A common theme for all of the jurisdictions examined here has been the need to attract young people to computing and coding, with female students a particular focus. In some cases, there has been a deliberate attempt to link schools’ endeavours to informal and extra-curricular work (see, for example, in Wales[75]). The Northern Ireland Assembly also noted the potential usefulness of such activities[42].

Several authors ([3] for example) reflect on the need to position computing as one of the sciences, standing as part of the STEM community. This is an apt comparison to make, as the teaching and learning challenges in school that have faced the STEM community for several decades are also reflected in engagement and participation in computing and related activities.

STEM enrichment and engagement interventions are many and various. In 2004, the National Audit Office estimated that there were 470 different activities with an associated expenditure of £35m[76]. These typically aspire to positively interest children and young people in STEM but are all too often not set up to be evaluated or their impact understood. This really limits our ability to understand what works (and, indeed, what does not work).

The number and range of informal and extra-curricular activities concerning computing and coding is extensive[11] and there are some high-level interests in them, and there is a growing interest in getting below the surface of these and appraising their effectiveness.

For example, Code Club commissioned the National Foundation for Educational Research (NFER) to study their impact, finding that it worked well in developing coding skills[77] but had no discernible impact on computational thinking.

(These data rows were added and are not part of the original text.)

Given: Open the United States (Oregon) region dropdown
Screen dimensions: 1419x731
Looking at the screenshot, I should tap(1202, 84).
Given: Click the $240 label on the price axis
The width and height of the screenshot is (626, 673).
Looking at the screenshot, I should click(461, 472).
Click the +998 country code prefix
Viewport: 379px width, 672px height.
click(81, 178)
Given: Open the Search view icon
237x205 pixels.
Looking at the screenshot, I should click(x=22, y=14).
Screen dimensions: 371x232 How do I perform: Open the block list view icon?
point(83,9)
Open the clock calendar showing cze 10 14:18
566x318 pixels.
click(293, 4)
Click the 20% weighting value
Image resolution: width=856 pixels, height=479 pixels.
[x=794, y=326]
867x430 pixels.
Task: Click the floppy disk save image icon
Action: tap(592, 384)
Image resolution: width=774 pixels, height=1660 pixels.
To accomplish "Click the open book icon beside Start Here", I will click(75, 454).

CoderDojo Scotland have looked at ways of encouraging female students to participate in one of their 23 Scottish clubs and established, almost counter-intuitively that female-only clubs did not help to increase participation whereas using the right language (amongst other things) to describe the clubs did[78].

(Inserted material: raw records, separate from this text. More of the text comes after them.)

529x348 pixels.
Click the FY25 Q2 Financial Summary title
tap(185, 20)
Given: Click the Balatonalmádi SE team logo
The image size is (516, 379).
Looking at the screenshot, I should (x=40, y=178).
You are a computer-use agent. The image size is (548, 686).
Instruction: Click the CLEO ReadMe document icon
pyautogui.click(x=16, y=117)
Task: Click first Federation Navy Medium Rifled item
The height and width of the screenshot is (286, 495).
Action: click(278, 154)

Digital Schoolhouse work closely with schools and have presented a very honest appraisal of where they are able to make a difference and the barriers they might face when trying to blend their offer with what happens in schools[79]. Technocamps works with schools across Wales in both English and Welsh, engaging with learners of all ages to change perceptions of computer science, as well as supporting the professional development of teachers.

There are very few of the many, many, activities and groups that are setting out to increase diversity in the computing and digital communities that have clearly identifiable objectives that can help to understand whether or not they are having they effect they wish.

They should be encouraged to do so, as they may be genuinely making a difference and others may learn from this. The National Centre for Computing Education has launched a series of research trials, one of which is focused on non-formal learning. Each four-year trial is aimed at generating evidence to help improving the gender balance in computing[80].

The importance of role-modelling, mentoring, and signalling has been identified time and again as a factor in encouraging under-represented groups to participate in STEM activities and study[81]. Tackling these issues is not something that often results in an instant result, so policy and practical work may require long-term engagement and good alignment between the aims of schools and the informal sector.